■ **Exercise objective**
Only an exact repetition of the lines from the one holding "Pàgina principal (1352, 1469)" to the end of the data is wanted, with pictures left out.

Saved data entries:

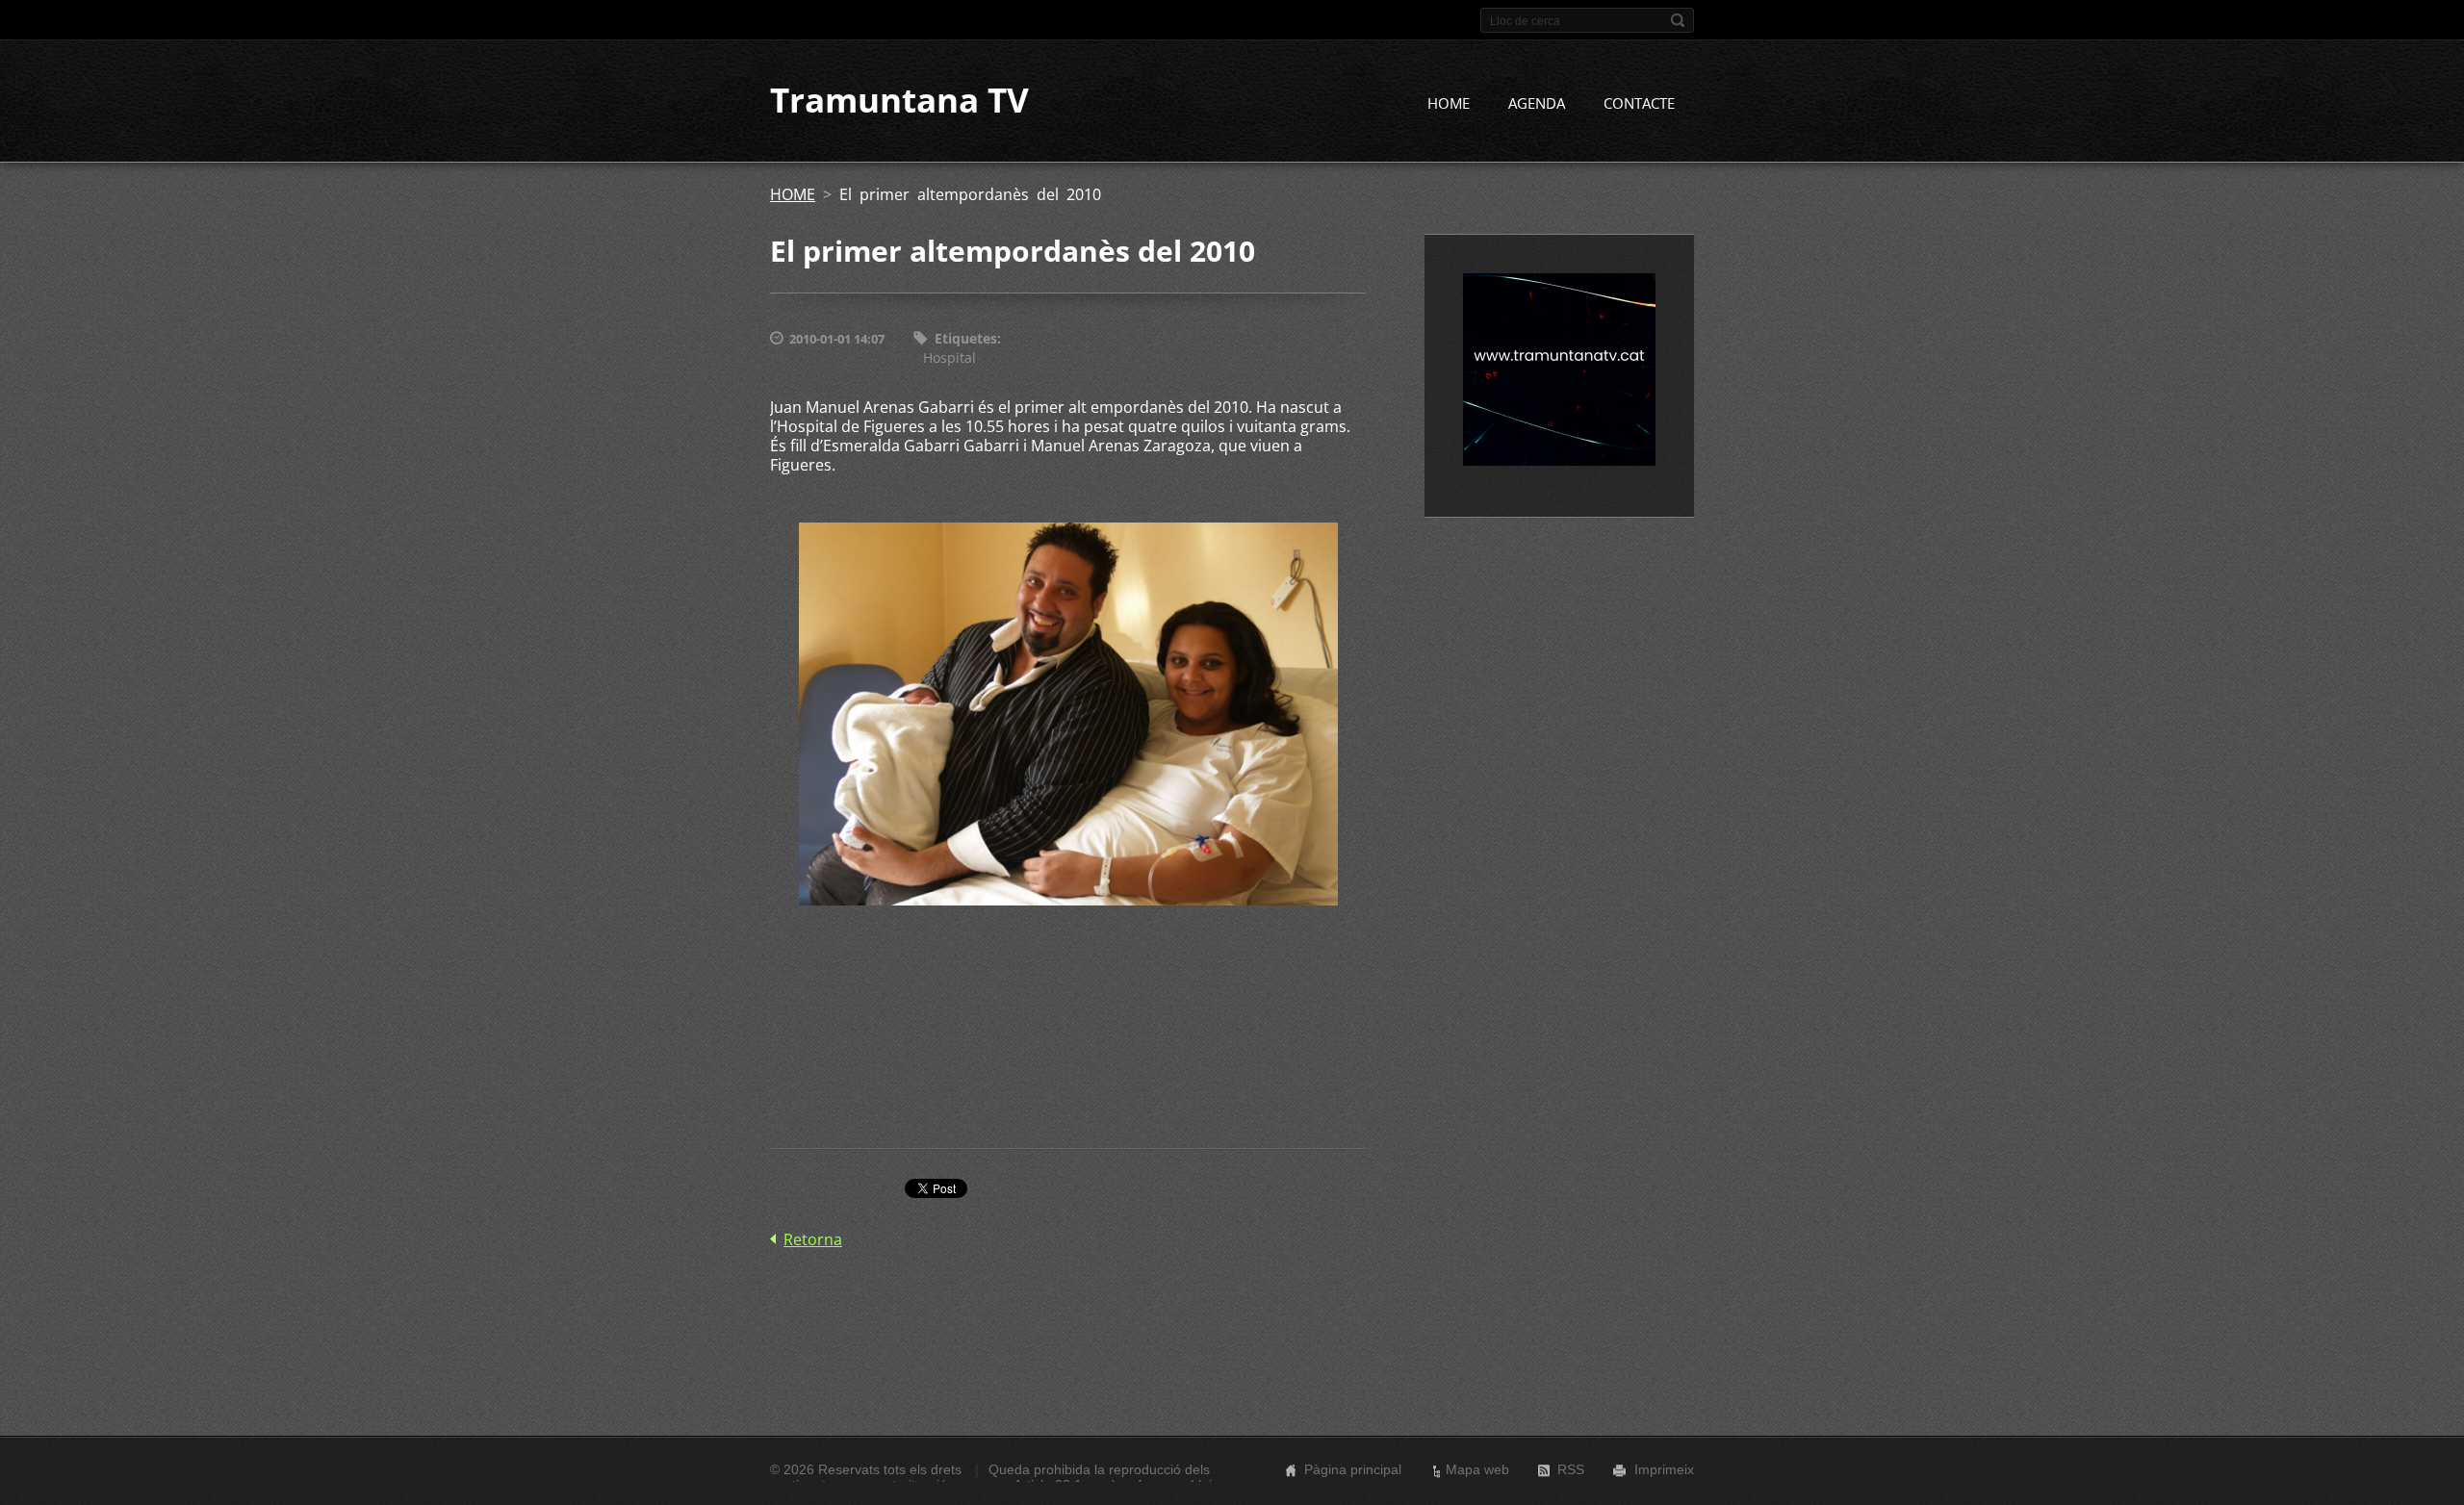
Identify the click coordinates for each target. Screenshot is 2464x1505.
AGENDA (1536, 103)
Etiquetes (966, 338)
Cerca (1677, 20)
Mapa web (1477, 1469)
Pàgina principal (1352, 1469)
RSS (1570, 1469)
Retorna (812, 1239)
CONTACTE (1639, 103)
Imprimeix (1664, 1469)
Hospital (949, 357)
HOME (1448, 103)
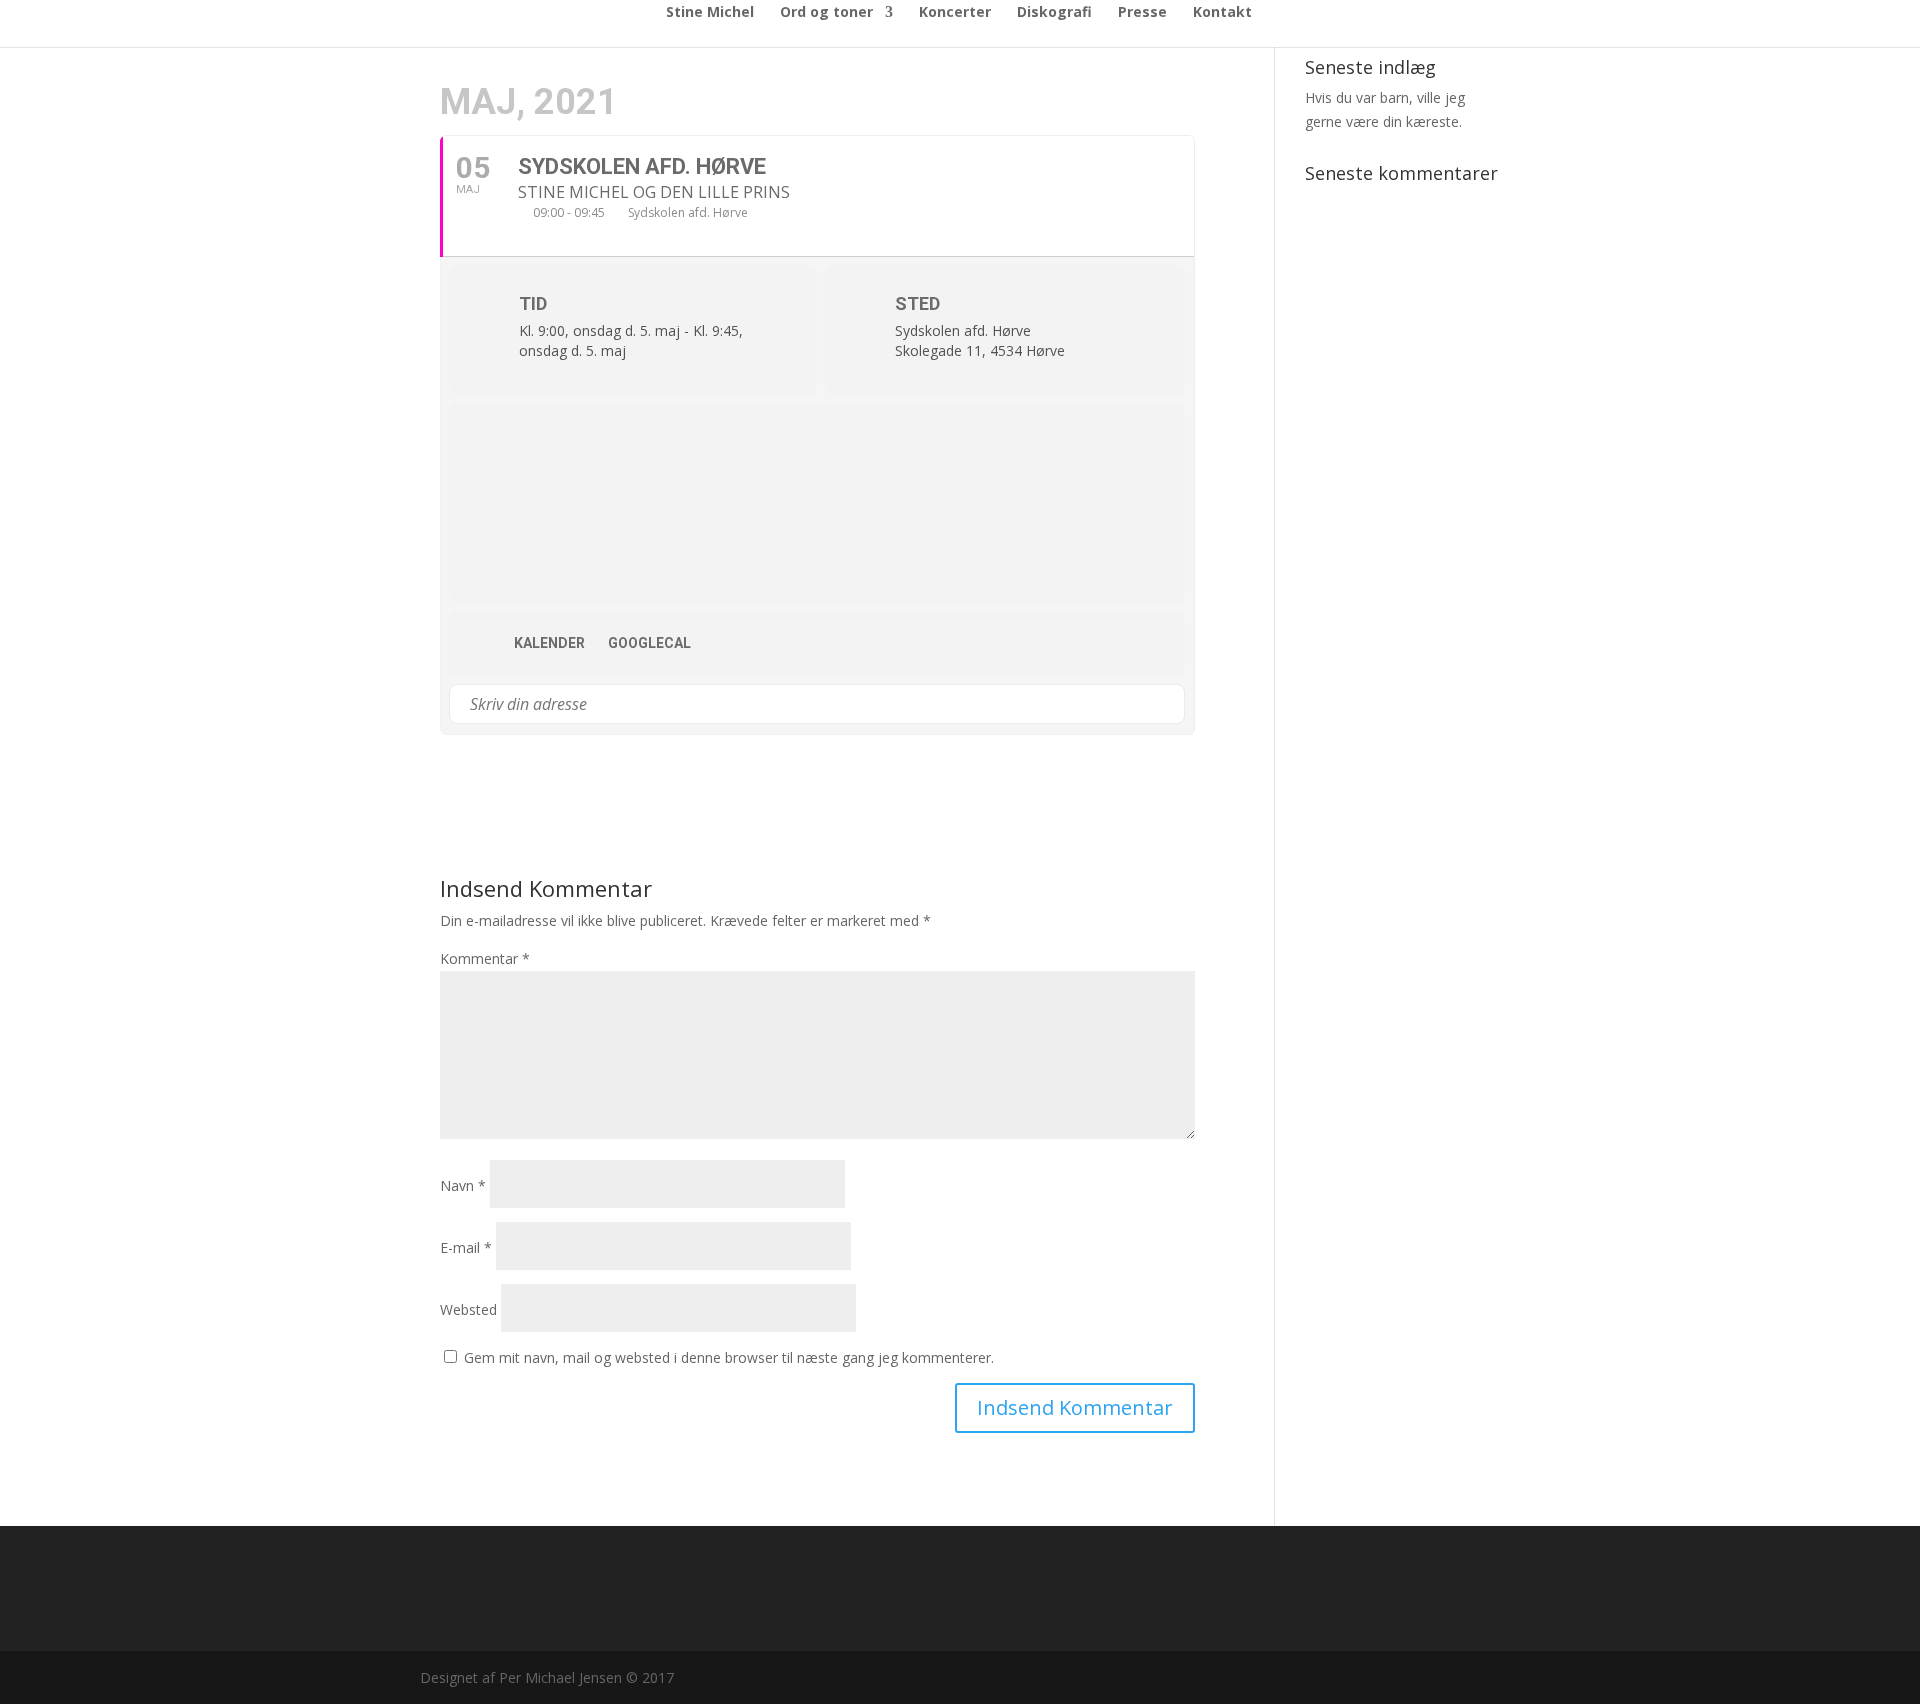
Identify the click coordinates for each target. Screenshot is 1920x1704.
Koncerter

■ **Problem solution**
Pàgina principal (1352, 1469)
RSS (1570, 1469)
Retorna (812, 1239)
CONTACTE (1639, 103)
Imprimeix (1664, 1469)
Hospital (949, 357)
HOME (1448, 103)
Identify the click coordinates for each target. Screenshot is 1920x1704.
Koncerter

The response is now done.